EXERCISE DETAILS: Write out the items from the very beginning through the line containing "tap(262, 381)", switching "Click" to "Press" and keeping everything else the same. Leave the pictures out.

Begin INPUT DATA

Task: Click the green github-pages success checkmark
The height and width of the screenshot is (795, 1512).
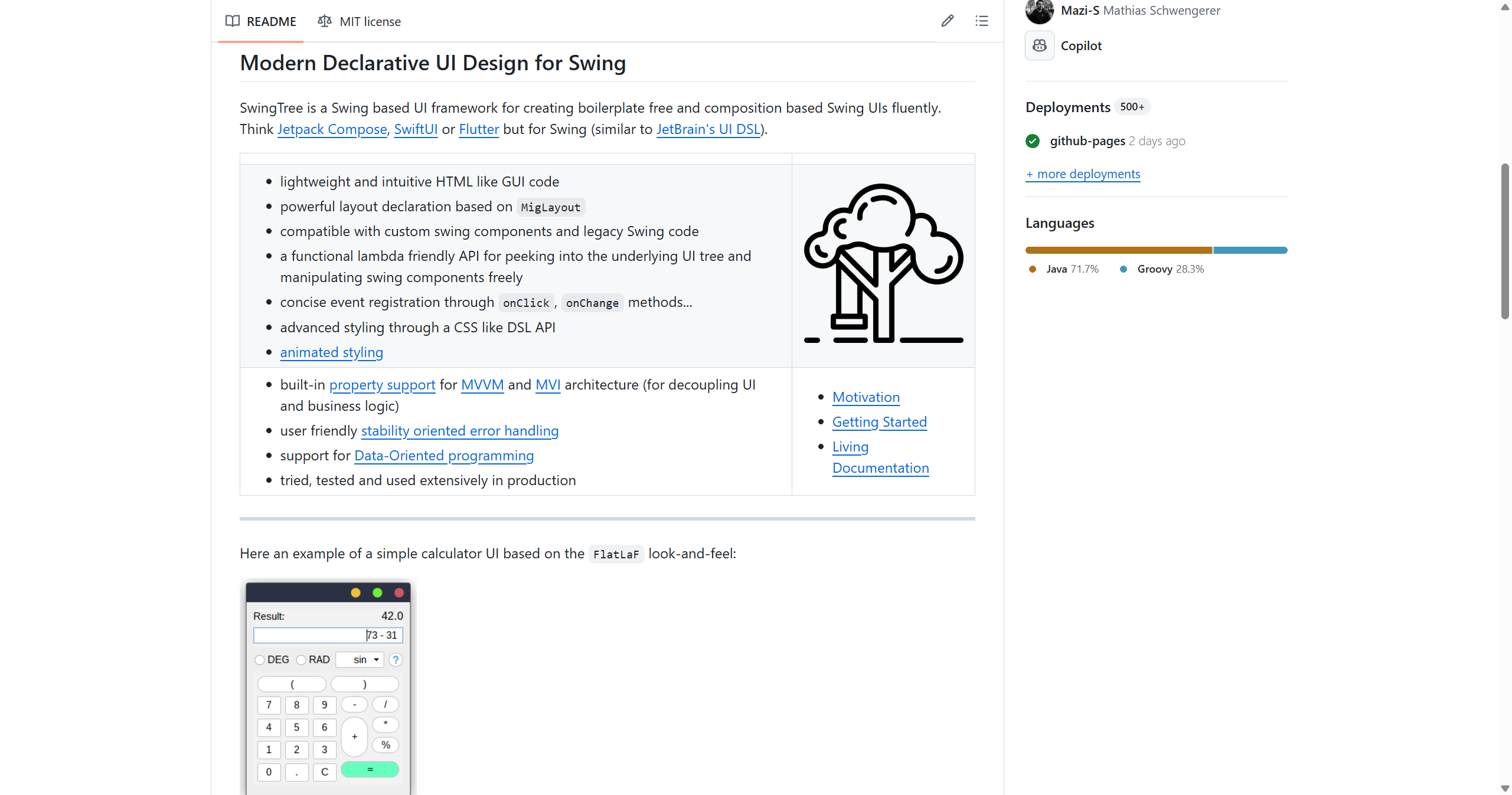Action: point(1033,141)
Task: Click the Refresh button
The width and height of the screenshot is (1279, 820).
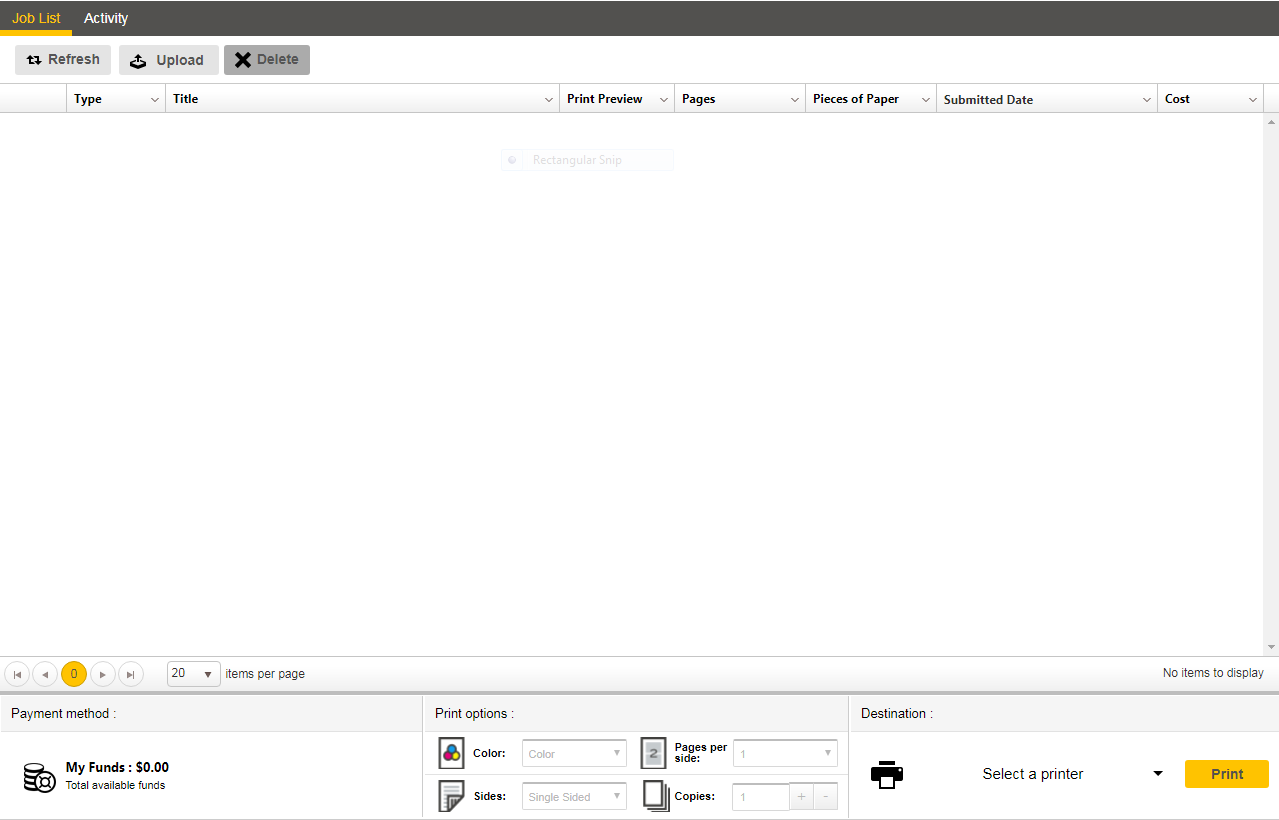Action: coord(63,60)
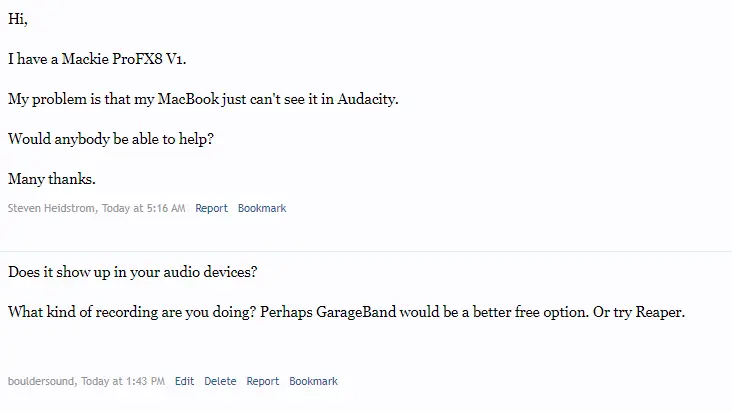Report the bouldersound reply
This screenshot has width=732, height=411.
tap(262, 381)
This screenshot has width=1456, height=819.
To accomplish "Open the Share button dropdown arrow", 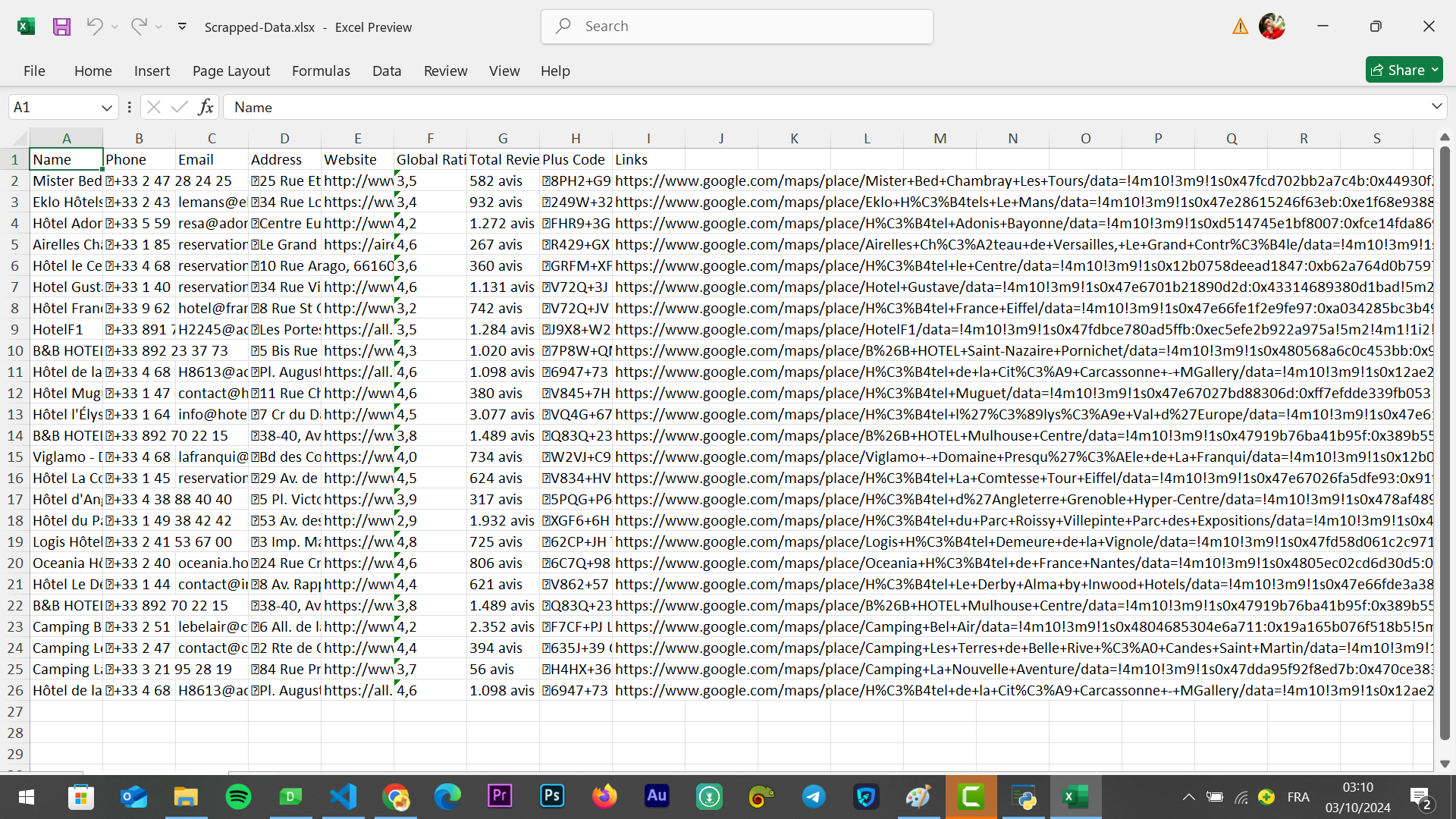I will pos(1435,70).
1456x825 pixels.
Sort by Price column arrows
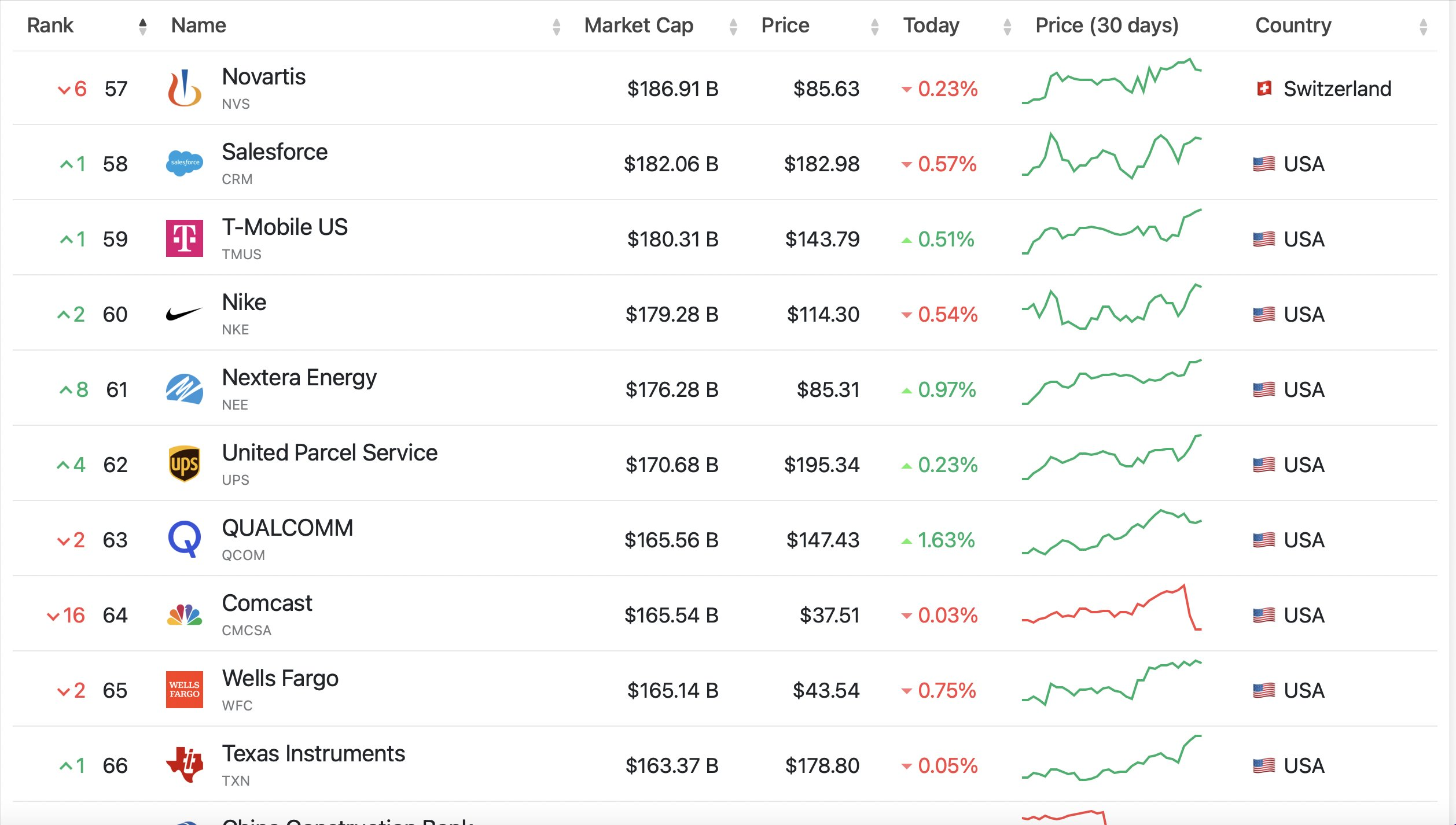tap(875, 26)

End INPUT DATA

RESPONSE BELOW:
Task: Press the green github-pages success checkmark
The height and width of the screenshot is (795, 1512).
Action: point(1033,141)
Task: Press the Refresh button
The width and height of the screenshot is (1279, 820).
Action: coord(63,60)
Report the bouldersound reply
This screenshot has width=732, height=411.
tap(262, 381)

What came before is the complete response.